Each of Hopper, Barberry and Mr. Icahn, by virtue of their relationships to High River (as disclosed in Item 2), may be deemed to indirectly beneficially own (as that term is defined in Rule 13d-3 under the Securities Exchange Act of 1934, as amended, the "Act") the Shares which High River directly beneficially owns. Each of Hopper, Barberry and Mr. Icahn disclaims beneficial ownership of such Shares for all other purposes. Each of Icahn Offshore, Icahn Capital, IPH, Icahn Enterprises Holdings, Icahn Enterprises GP, Beckton and Mr. Icahn, by virtue of their relationships to Icahn Master (as disclosed in Item 2), may be deemed to indirectly beneficially own (as that term is defined in Rule 13d-3 under the Act) the Shares which Icahn Master directly beneficially owns. Each of Icahn Offshore, Icahn Capital, IPH, Icahn Enterprises Holdings, Icahn Enterprises GP, Beckton and Mr. Icahn disclaims beneficial ownership of such Shares for all other purposes. Each of Icahn Onshore, Icahn Capital, IPH, Icahn Enterprises Holdings, Icahn Enterprises GP, Beckton and Mr. Icahn, by virtue of their relationships to Icahn Partners (as disclosed in Item 2), may be deemed to indirectly beneficially own (as that term is defined in Rule 13d-3 under the Act) the Shares which Icahn Partners directly beneficially owns. Each of Icahn Onshore, Icahn Capital, IPH, Icahn Enterprises Holdings, Icahn Enterprises GP, Beckton and Mr. Icahn disclaims beneficial ownership of such Shares for all other purposes.

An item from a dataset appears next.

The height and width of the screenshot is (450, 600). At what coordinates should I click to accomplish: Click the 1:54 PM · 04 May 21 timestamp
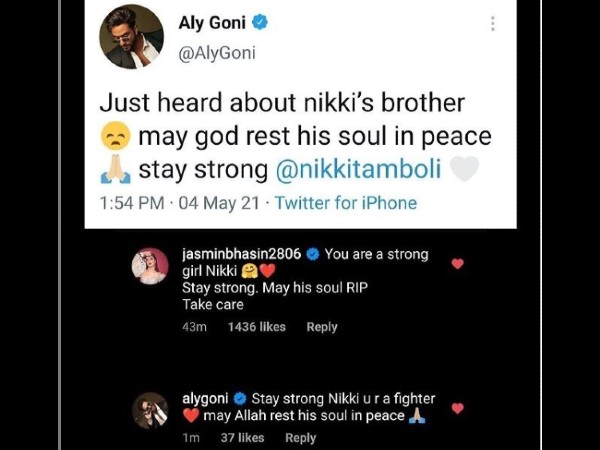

(c) The following table sets forth all transactions with respect to Shares effected during the past sixty (60) days by any of the Reporting Persons. All such transactions were sales of Shares effected in the open market.

Name of Reporting Person Date of Transaction Amount of Securities Price
High River 2/7/18 (712,292.00) $ 18.19
High River 2/8/18 (115,169.00) 17.88
High River 2/12/18 (1,124,041.00) 17.60
High River 2/13/18 (777,100.00) 17.79
High River 2/14/18 (702,000.00) 18.25
Icahn Partners 2/7/18 (1,693,347.00) $ 18.19
Icahn Partners 2/8/18 (273,254.00) 17.88
Icahn Partners 2/12/18 (2,666,940.00) 17.60
Icahn Partners 2/13/18 (1,843,776.00) 17.79
Icahn Partners 2/14/18 (1,665,592.00) 18.25
Icahn Master 2/7/18 (1,155,821.00) $ 18.19
Icahn Master 2/8/18 (187,421.00) 17.88
Icahn Master 2/12/18 (1,829,223.00) 17.60
Icahn Master 2/13/18 (1,264,624.00) 17.79
Icahn Master 2/14/18 (1,142,408.00) 18.25

(e) As a result of the transactions reported in this Schedule 13D, the Reporting Persons ceased to be the beneficial owners of more than five percent of the Shares and are no longer subject to the reporting requirements of Rule 13d-1(a) of the Exchange Act.

SIGNATURE

After reasonable inquiry and to the best of each of the undersigned knowledge and belief, each of the undersigned certifies that the information set forth in this statement is true, complete and correct.

Dated: February 15, 2018

ICAHN PARTNERS MASTER FUND LP

ICAHN OFFSHORE LP

ICAHN PARTNERS LP

ICAHN ONSHORE LP

BECKTON CORP.

HOPPER INVESTMENTS LLC

BARBERRY CORP.

HIGH RIVER LIMITED PARTNERSHIP

By: Hopper Investments LLC, general partner

By: Barberry Corp.

By: /s/ Edward E. Mattner

Name: Edward E. Mattner

Title: Authorized Signatory

ICAHN CAPITAL LP

By: IPH GP LLC, its general partner

By: Icahn Enterprises Holdings L.P., its sole member

By: Icahn Enterprises G.P. Inc., its general partner

IPH GP LLC

By: Icahn Enterprises Holdings L.P., its sole member

By: Icahn Enterprises G.P. Inc., its general partner

ICAHN ENTERPRISES HOLDINGS L.P.

By: Icahn Enterprises G.P. Inc., its general partner

ICAHN ENTERPRISES G.P. INC.

By: /s/ SungHwan Cho

Name: SungHwan Cho

Title: Chief Financial Officer

/s/ Carl C. Icahn

CARL C. ICAHN

[Signature Page of Amendment No. 8 to Schedule 13D – Freeport-McMoRan Inc.]